─── Teks Bacaan

By Christie Damayanti
[caption id="attachment_123530" align="aligncenter" width="640" caption="sanimerdeka.blogspot"][/caption]
Program 1000 menara di Jakarta, sebuah rusunami di Jakarta Selatan
Dewasa ini, area perkotaan mengakibatkan sulitnya untuk mendapatkan lokasi yang strategis serta fasilitas yg memadahi untuk suatu hunian. Contohnya, pertumbuhan penduduk Jakarta sangat cepat menjadikan pertambahan hunian tidak mampu mengimbanginya ( lihat tulisanku Sedikit Pemikiran untuk Jakarta : Manajemen Pembangunan terhadap Pertumbuhan Fisik Kota ( Bagian : 6 ) ).

──────

§ **Tugas A**
Ringkaslah paragraf dalam teks bacaan yang diawali dengan "Dewasa ini, area perkotaan" menjadi dua kalimat yang lebih singkat dengan tetap mempertahankan fakta utamanya.
§ **Tugas B**
Sunting teks bacaan dengan menuliskan kembali bagiannya, mulai dari "By Christie Damayanti" dan berlanjut hingga "Bagian : 6 ) ).", serta mengganti "rusunami" dengan "rumah susun sederhana milik".
§ **Tugas C**
Teruskan teks bacaan tentang sulitnya penyediaan hunian di Jakarta, mulai dari kalimat terakhirnya.
Entri yang tercantum setelah ini tidak berkaitan dengan teks bacaan.

─── Bagian Data

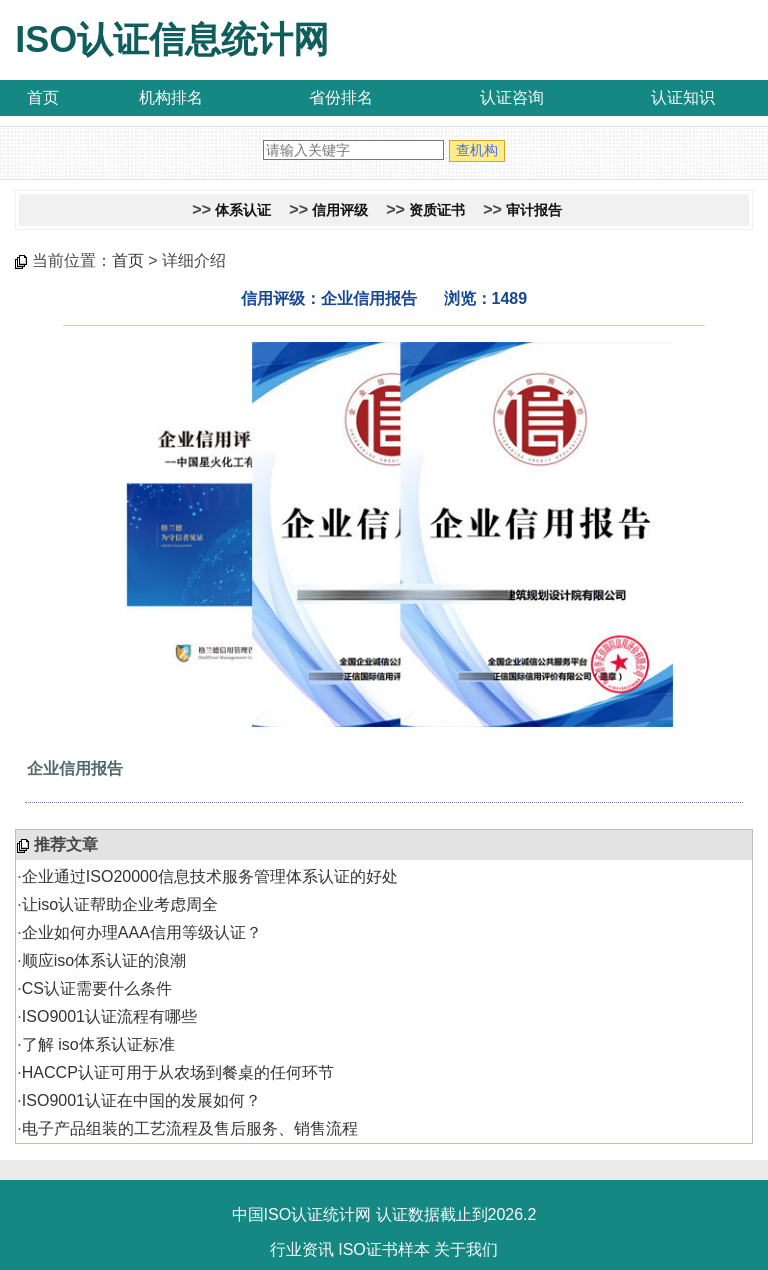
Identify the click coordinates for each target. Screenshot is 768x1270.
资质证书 (437, 210)
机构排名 (171, 97)
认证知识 (683, 97)
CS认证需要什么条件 (97, 988)
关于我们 (466, 1249)
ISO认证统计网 (318, 1214)
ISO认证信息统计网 (172, 39)
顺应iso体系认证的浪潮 (104, 960)
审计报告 (534, 210)
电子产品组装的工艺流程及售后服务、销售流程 (190, 1128)
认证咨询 (512, 97)
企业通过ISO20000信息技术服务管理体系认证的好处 (210, 876)
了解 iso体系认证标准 (98, 1044)
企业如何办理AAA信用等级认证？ (142, 932)
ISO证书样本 (384, 1249)
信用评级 (340, 210)
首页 (43, 97)
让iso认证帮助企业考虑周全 (120, 904)
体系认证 (243, 210)
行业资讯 (302, 1249)
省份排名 (341, 97)
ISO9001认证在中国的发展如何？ (141, 1100)
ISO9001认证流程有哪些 (109, 1016)
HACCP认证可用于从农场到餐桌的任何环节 (178, 1072)
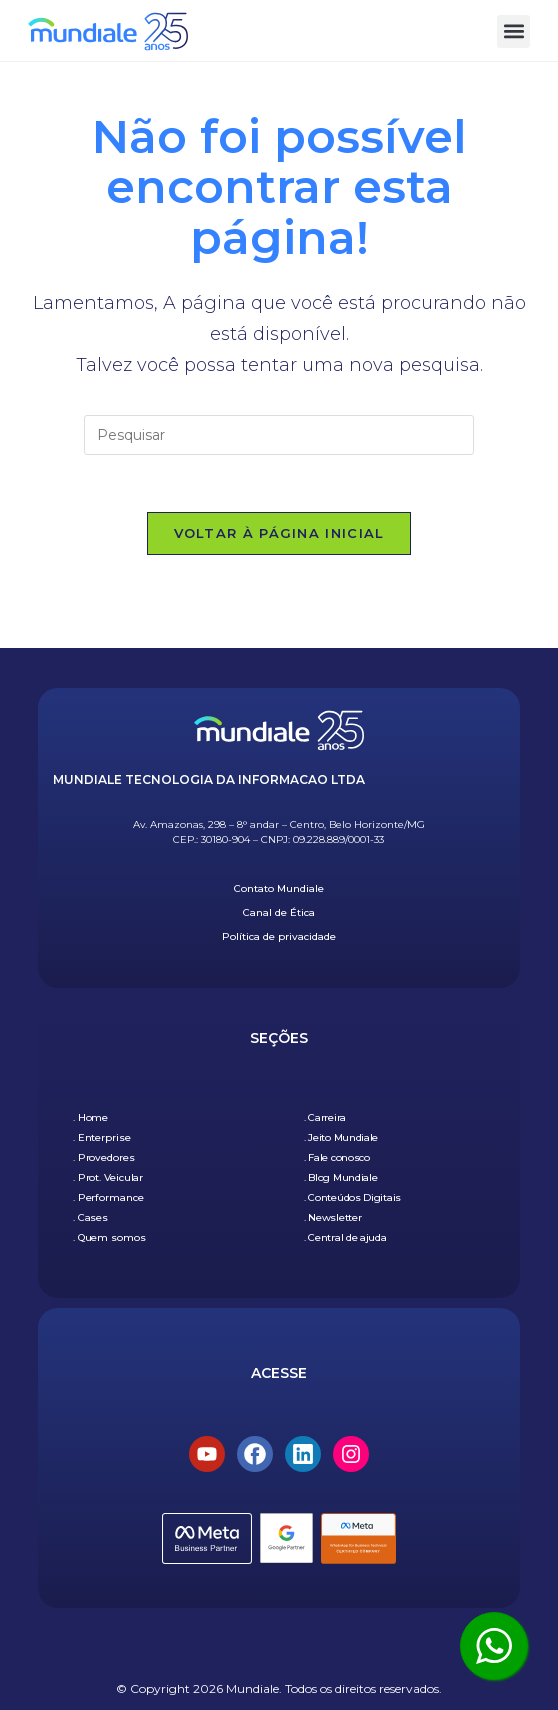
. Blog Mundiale (341, 1177)
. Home (90, 1117)
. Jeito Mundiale (341, 1137)
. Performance (108, 1197)
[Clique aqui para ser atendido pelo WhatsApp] (494, 1646)
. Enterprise (102, 1137)
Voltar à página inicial (279, 536)
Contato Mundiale (279, 889)
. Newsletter (332, 1217)
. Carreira (325, 1117)
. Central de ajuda (345, 1237)
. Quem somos (109, 1237)
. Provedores (104, 1157)
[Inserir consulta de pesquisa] (279, 435)
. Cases (90, 1217)
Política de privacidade (279, 937)
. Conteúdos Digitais (352, 1197)
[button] (513, 31)
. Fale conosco (337, 1157)
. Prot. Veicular (108, 1177)
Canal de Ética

──────

§ **Hasil A**
Saat ini, di area perkotaan sulit memperoleh lokasi strategis dengan fasilitas memadai untuk hunian. Sebagai contoh, pertumbuhan penduduk Jakarta yang sangat cepat membuat pertambahan hunian tidak mampu mengimbanginya.

§ **Hasil B**
By Christie Damayanti
[caption id="attachment_123530" align="aligncenter" width="640" caption="sanimerdeka.blogspot"][/caption]
Program 1000 menara di Jakarta, sebuah rumah susun sederhana milik di Jakarta Selatan
Dewasa ini, area perkotaan mengakibatkan sulitnya untuk mendapatkan lokasi yang strategis serta fasilitas yg memadahi untuk suatu hunian. Contohnya, pertumbuhan penduduk Jakarta sangat cepat menjadikan pertambahan hunian tidak mampu mengimbanginya ( lihat tulisanku Sedikit Pemikiran untuk Jakarta : Manajemen Pembangunan terhadap Pertumbuhan Fisik Kota ( Bagian : 6 ) ).

§ **Hasil C**
Dahulu, mempunyai sebuah hunian di daerah pinggiran kota merupakan suatu pilihan. Karena selain untuk mendapatkan harga rumah yg lebih terjangkau, namun juga menemukan lingkungan yang lebih nyaman dan menentramkan. Tetapi, beberapa tahun belakang ini tinggal di pinggiran kita menjadikan sebuah siksaan, di samping pemborosan dari segi energy, waktu dan biaya. Semua muncul akibat emakin padatnya volume kendaraan di jalan raya yang berdapak kemacetan hampir di semua ruas jalan di Jakarta ini.
Akibat dari kemacetan tersebut, kerugian yg di tanggung kelompok 'pinggiran' ini terhadap biaya perjalanan dan rumah ke tempat bekerja telah menghabiskan 30% - 50% dari penghasilannya. Tidak sampai di situ saja, kini peningkatan biaya perjalanan semakin diperparah dengan semakin mahalnya harga BBM serta ongkos perjalanan menggunakan angkutan umum.
Kemacetan setiap hari yang membuat kehidupan kita menurun kualitasnya.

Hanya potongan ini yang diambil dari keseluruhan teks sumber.